• [What the task requires]
Return the records below exactly as they appear, from the line with "coordinates (27, 298)." up to and including the line with "This screenshot has width=2184, height=1232. Describe", and nothing else.

Records taken from a collection:
* begin *

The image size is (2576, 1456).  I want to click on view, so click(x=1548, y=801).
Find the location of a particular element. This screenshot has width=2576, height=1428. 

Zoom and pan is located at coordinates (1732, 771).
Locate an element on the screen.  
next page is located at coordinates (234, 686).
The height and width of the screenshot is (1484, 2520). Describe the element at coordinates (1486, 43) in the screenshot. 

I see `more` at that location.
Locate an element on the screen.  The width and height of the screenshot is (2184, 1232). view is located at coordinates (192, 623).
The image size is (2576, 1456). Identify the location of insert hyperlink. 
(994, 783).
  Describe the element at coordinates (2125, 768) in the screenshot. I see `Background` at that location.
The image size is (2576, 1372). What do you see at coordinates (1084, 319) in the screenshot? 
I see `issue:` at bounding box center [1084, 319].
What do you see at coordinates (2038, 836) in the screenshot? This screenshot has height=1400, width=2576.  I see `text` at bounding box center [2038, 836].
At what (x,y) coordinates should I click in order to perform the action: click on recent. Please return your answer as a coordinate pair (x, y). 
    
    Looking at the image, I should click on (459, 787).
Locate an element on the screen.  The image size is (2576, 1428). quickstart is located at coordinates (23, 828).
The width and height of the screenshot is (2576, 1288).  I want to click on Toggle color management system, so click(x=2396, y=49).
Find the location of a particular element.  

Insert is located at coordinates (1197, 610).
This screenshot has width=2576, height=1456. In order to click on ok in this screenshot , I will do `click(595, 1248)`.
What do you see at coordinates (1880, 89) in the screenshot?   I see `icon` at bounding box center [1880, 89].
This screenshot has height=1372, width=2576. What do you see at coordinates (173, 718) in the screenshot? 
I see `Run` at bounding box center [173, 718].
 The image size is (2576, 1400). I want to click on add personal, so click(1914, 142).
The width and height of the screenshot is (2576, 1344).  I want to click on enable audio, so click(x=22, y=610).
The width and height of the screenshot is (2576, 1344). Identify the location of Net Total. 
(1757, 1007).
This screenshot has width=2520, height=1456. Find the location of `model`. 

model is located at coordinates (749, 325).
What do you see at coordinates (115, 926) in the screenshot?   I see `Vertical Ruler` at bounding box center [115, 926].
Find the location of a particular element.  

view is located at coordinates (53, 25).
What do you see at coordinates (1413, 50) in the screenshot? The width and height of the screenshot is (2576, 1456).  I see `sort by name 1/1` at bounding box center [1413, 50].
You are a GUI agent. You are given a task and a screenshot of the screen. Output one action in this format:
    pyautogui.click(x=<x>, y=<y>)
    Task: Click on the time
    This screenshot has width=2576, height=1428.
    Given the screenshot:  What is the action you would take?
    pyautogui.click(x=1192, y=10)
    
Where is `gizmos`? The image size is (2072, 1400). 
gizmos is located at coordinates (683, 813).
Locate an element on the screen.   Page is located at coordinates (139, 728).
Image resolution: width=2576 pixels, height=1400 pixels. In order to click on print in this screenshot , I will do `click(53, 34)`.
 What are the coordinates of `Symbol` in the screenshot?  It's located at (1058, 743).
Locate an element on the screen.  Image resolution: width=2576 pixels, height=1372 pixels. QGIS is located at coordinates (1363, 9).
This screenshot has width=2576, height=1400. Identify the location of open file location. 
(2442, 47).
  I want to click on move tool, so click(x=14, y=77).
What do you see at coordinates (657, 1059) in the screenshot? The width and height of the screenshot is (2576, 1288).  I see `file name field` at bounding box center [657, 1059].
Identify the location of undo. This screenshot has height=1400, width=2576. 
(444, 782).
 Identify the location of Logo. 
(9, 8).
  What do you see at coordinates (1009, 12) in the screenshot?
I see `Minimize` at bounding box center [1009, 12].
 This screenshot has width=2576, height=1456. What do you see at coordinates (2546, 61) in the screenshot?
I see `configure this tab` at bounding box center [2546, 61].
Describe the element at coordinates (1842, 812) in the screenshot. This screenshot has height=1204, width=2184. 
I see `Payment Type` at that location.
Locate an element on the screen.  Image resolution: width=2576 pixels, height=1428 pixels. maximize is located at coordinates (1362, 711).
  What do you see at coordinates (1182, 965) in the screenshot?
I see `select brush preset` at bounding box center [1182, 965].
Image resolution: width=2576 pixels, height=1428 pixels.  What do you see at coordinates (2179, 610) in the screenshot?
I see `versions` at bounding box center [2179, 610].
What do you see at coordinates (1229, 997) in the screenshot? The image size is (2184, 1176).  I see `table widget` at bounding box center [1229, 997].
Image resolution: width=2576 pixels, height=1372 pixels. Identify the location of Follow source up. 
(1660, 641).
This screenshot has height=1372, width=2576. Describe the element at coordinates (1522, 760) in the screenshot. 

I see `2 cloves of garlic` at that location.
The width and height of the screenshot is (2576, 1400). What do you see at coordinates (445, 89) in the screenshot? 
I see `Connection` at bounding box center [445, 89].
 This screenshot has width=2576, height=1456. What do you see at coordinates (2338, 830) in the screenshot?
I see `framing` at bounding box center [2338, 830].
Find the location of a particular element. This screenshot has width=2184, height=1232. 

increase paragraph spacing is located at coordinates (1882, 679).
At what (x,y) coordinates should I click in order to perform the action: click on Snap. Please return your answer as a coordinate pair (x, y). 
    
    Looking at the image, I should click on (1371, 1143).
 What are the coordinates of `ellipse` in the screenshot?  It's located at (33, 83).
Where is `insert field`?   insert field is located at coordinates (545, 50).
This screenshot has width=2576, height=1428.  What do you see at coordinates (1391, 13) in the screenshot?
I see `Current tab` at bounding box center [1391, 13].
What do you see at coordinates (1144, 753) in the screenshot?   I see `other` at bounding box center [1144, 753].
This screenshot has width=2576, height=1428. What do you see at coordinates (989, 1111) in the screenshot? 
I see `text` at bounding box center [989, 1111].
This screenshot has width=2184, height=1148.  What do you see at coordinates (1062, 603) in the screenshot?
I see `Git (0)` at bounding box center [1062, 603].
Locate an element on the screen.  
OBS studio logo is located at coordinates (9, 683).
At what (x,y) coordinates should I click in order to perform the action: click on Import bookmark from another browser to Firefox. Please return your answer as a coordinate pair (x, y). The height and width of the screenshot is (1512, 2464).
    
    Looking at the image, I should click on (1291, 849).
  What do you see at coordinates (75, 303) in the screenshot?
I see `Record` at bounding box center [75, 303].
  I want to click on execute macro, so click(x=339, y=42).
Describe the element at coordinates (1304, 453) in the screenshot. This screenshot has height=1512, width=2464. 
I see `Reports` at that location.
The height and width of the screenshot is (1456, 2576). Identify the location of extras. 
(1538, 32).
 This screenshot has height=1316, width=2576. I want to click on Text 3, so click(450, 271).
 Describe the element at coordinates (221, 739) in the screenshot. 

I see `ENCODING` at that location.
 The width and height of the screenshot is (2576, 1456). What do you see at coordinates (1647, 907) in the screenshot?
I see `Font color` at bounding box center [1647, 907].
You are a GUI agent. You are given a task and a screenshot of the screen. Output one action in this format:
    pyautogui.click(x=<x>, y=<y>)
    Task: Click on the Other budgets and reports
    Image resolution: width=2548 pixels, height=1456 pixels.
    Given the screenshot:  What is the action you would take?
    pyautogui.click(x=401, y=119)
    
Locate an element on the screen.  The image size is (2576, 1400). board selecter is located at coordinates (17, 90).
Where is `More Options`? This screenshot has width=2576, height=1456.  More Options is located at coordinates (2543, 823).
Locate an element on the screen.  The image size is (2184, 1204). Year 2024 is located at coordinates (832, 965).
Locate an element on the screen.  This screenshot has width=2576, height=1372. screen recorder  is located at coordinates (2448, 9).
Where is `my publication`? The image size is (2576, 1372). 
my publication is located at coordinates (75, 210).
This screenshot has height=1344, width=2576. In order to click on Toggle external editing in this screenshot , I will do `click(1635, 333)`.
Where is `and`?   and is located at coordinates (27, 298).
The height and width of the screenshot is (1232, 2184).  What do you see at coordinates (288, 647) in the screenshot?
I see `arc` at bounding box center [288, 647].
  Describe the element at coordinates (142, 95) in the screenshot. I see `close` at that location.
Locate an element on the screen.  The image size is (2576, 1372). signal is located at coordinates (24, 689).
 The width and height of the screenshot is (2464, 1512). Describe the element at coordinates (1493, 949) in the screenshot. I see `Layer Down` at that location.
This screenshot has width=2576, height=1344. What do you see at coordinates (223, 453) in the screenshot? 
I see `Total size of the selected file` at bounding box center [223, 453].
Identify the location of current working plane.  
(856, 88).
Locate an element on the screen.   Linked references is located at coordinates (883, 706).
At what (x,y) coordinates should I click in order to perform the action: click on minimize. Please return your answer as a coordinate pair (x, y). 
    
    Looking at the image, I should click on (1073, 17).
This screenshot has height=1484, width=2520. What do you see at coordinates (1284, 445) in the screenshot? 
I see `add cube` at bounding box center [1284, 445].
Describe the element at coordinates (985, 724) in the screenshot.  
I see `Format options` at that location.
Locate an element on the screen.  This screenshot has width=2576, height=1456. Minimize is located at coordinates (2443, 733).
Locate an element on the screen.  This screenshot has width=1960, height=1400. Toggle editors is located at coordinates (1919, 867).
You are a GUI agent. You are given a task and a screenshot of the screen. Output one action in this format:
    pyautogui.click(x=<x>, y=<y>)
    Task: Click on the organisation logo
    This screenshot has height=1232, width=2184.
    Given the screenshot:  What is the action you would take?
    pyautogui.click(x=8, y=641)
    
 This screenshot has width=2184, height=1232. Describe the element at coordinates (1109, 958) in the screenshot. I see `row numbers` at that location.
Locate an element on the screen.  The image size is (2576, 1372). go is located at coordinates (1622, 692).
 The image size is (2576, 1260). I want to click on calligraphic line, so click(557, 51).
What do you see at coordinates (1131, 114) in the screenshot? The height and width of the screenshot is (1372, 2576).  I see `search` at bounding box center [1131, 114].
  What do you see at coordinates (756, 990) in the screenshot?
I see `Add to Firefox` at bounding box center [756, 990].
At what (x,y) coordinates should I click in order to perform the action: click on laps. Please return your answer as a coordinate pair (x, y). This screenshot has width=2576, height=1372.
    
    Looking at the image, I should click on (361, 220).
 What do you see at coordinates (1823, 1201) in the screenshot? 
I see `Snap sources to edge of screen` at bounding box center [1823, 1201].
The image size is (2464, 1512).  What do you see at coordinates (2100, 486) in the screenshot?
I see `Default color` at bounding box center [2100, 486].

* end *

• [Reply to the task]
Where is `and`?   and is located at coordinates (27, 298).
The height and width of the screenshot is (1232, 2184).  What do you see at coordinates (288, 647) in the screenshot?
I see `arc` at bounding box center [288, 647].
  Describe the element at coordinates (142, 95) in the screenshot. I see `close` at that location.
Locate an element on the screen.  The image size is (2576, 1372). signal is located at coordinates (24, 689).
 The width and height of the screenshot is (2464, 1512). Describe the element at coordinates (1493, 949) in the screenshot. I see `Layer Down` at that location.
This screenshot has width=2576, height=1344. What do you see at coordinates (223, 453) in the screenshot? 
I see `Total size of the selected file` at bounding box center [223, 453].
Identify the location of current working plane.  
(856, 88).
Locate an element on the screen.   Linked references is located at coordinates (883, 706).
At what (x,y) coordinates should I click in order to perform the action: click on minimize. Please return your answer as a coordinate pair (x, y). 
    
    Looking at the image, I should click on (1073, 17).
This screenshot has height=1484, width=2520. What do you see at coordinates (1284, 445) in the screenshot? 
I see `add cube` at bounding box center [1284, 445].
Describe the element at coordinates (985, 724) in the screenshot.  
I see `Format options` at that location.
Locate an element on the screen.  This screenshot has width=2576, height=1456. Minimize is located at coordinates (2443, 733).
Locate an element on the screen.  This screenshot has width=1960, height=1400. Toggle editors is located at coordinates (1919, 867).
You are a GUI agent. You are given a task and a screenshot of the screen. Output one action in this format:
    pyautogui.click(x=<x>, y=<y>)
    Task: Click on the organisation logo
    This screenshot has height=1232, width=2184.
    Given the screenshot:  What is the action you would take?
    pyautogui.click(x=8, y=641)
    
 This screenshot has width=2184, height=1232. Describe the element at coordinates (1109, 958) in the screenshot. I see `row numbers` at that location.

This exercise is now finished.